- European SNES box art
- Developer: Sunsoft
- Publisher: Sunsoft
- Designer: Uchimich Ryoji
- Series: Hebereke
- Platforms: Super NES, arcade, Windows
- Release: Super NESJP: December 22, 1993; EU: 1994 or 1995; ArcadeJP: June 1994;
- Genre: Puzzle
- Modes: Single-player, multiplayer

= Hebereke's Popoon =

1993 video game

 is a 1993 puzzle video game developed and published by Sunsoft. The game was first released for the Super Famicom in 1993 in Japan, and the SNES in Europe a year later, and was also ported to the arcades in 1994 in Japan only. It is the second game in the Hebereke series. Hebereke means drunk or untrustworthy, while Popoon is an onomatopoeia for the sound made by the game pieces when they explode.

The game is a Puyo Puyo clone where players align Popoons with others to make them explode.

==Gameplay==

A screenshot of the first stage, showing Hebe fighting against Oh-Chan.

Hebereke's Popoon is a block-grouping game. There are four playable characters, each having different abilities. In story mode, the player is forced to play as Hebe and must battle certain characters. A defeated player may elect to resume play by using a continue. In versus mode, every playable character are immediately available to either player. Players can also select a handicap level (from 1 - 5) to increase or decrease the difficulty of the game.

In each round, pairs of Popoons of various colors (the set of colors varying with the character(s) chosen by the player(s)) descend from the top of the screen. These can be rotated and placed by the player. The immediate aim is to create groups of three blocks of the same color arranged either horizontally, vertically, or diagonally. When such a group is created, the member blobs blow up, disappearing from the screen. Any blobs above the disappearing group then drop to fill any resulting empty space.

- - - -

Reproduce the Hebereke's Popoon article verbatim, from its first line to its last.

-- Collected material --
- - - -

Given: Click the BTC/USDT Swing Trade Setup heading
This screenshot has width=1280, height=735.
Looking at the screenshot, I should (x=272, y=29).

- - - -

-- Solution for this exercise --
- European SNES box art
- Developer: Sunsoft
- Publisher: Sunsoft
- Designer: Uchimich Ryoji
- Series: Hebereke
- Platforms: Super NES, arcade, Windows
- Release: Super NESJP: December 22, 1993; EU: 1994 or 1995; ArcadeJP: June 1994;
- Genre: Puzzle
- Modes: Single-player, multiplayer

= Hebereke's Popoon =

1993 video game

 is a 1993 puzzle video game developed and published by Sunsoft. The game was first released for the Super Famicom in 1993 in Japan, and the SNES in Europe a year later, and was also ported to the arcades in 1994 in Japan only. It is the second game in the Hebereke series. Hebereke means drunk or untrustworthy, while Popoon is an onomatopoeia for the sound made by the game pieces when they explode.

The game is a Puyo Puyo clone where players align Popoons with others to make them explode.

==Gameplay==

A screenshot of the first stage, showing Hebe fighting against Oh-Chan.

Hebereke's Popoon is a block-grouping game. There are four playable characters, each having different abilities. In story mode, the player is forced to play as Hebe and must battle certain characters. A defeated player may elect to resume play by using a continue. In versus mode, every playable character are immediately available to either player. Players can also select a handicap level (from 1 - 5) to increase or decrease the difficulty of the game.

In each round, pairs of Popoons of various colors (the set of colors varying with the character(s) chosen by the player(s)) descend from the top of the screen. These can be rotated and placed by the player. The immediate aim is to create groups of three blocks of the same color arranged either horizontally, vertically, or diagonally. When such a group is created, the member blobs blow up, disappearing from the screen. Any blobs above the disappearing group then drop to fill any resulting empty space.